* DESCRIPTION OF THE TASK
Find the line containing "Given: Click the $511 end value cell" in the material below, then please transcribe it and each line after it exactly, without the pictures.

* SUPPLIED INFORMATION
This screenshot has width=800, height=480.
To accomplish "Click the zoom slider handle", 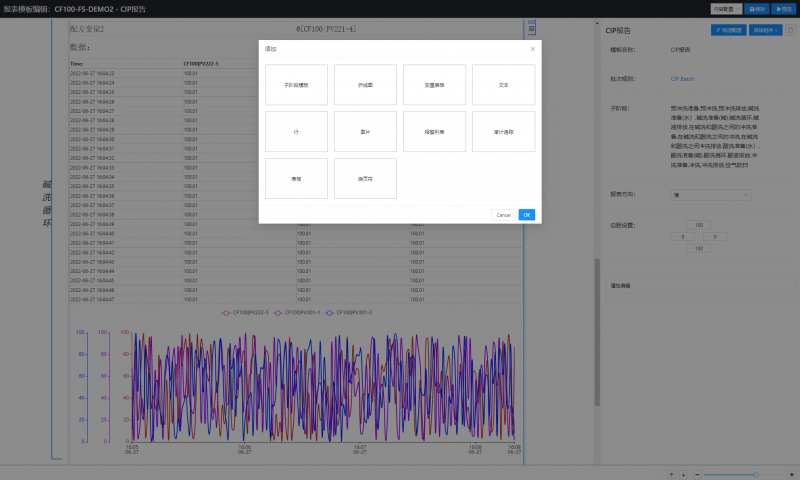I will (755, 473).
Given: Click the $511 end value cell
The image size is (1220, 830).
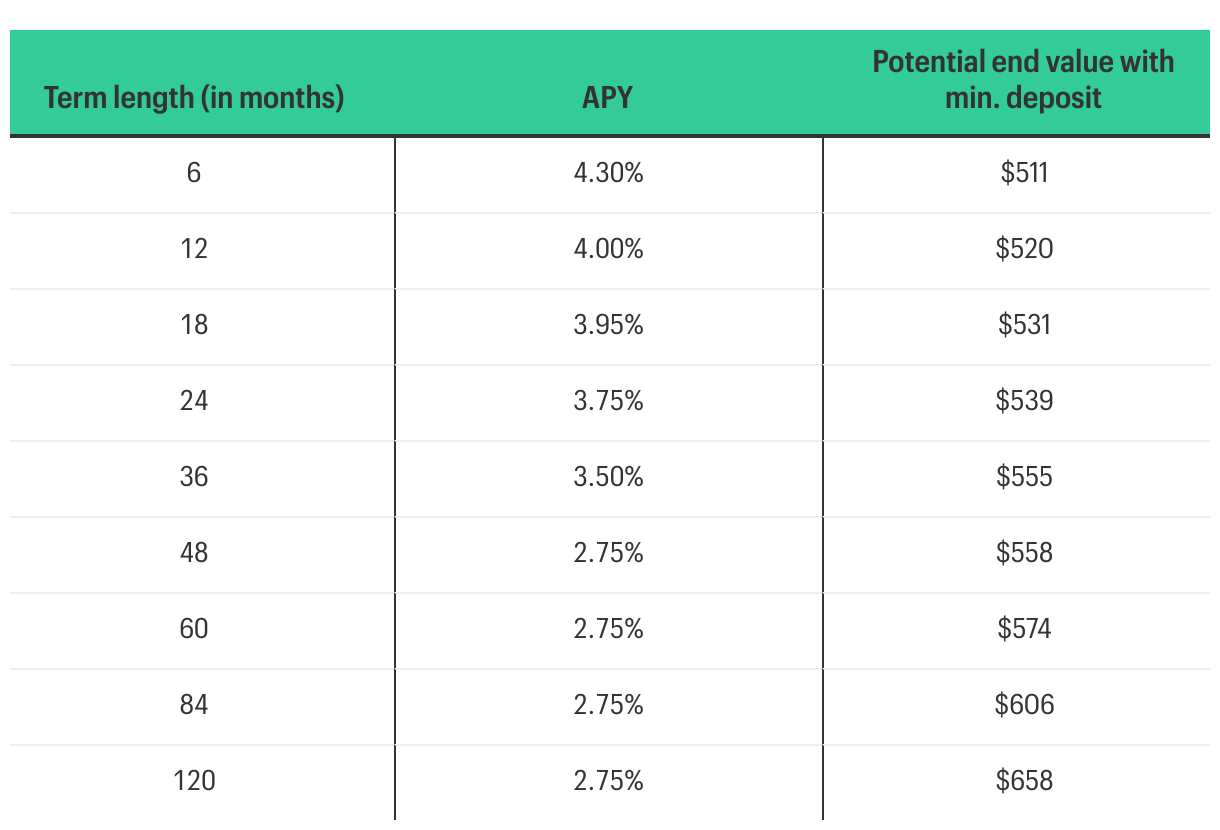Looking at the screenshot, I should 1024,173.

* ANSWER AREA
Given: Click the $511 end value cell
The image size is (1220, 830).
Looking at the screenshot, I should 1024,173.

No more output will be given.